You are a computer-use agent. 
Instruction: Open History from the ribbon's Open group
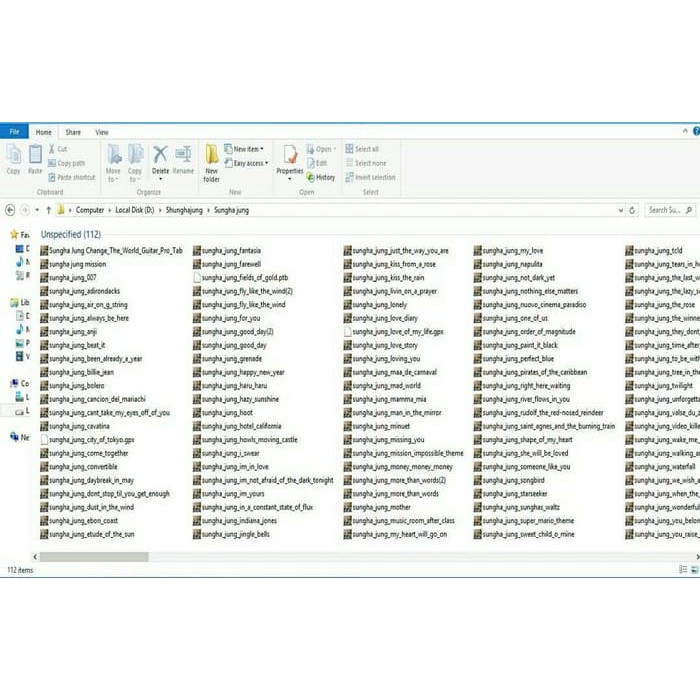point(324,177)
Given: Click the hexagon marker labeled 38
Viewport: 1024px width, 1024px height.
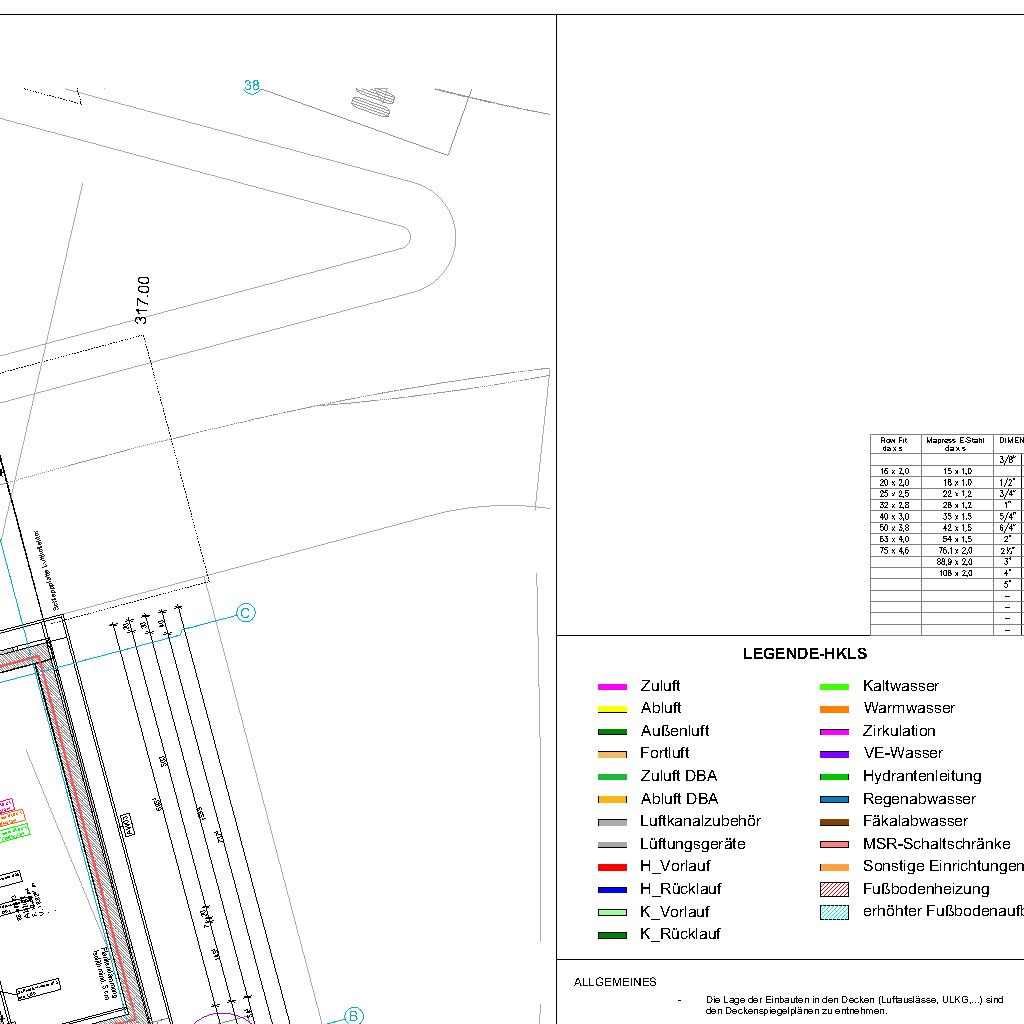Looking at the screenshot, I should 252,86.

## TASK DIRECTIONS
The aim is an exact repeat of the entire listing, stripped of pictures.

## REPLY
You are a computer-use agent. 
Instruction: Open History from the ribbon's Open group
point(324,177)
Given: Click the hexagon marker labeled 38
Viewport: 1024px width, 1024px height.
Looking at the screenshot, I should 252,86.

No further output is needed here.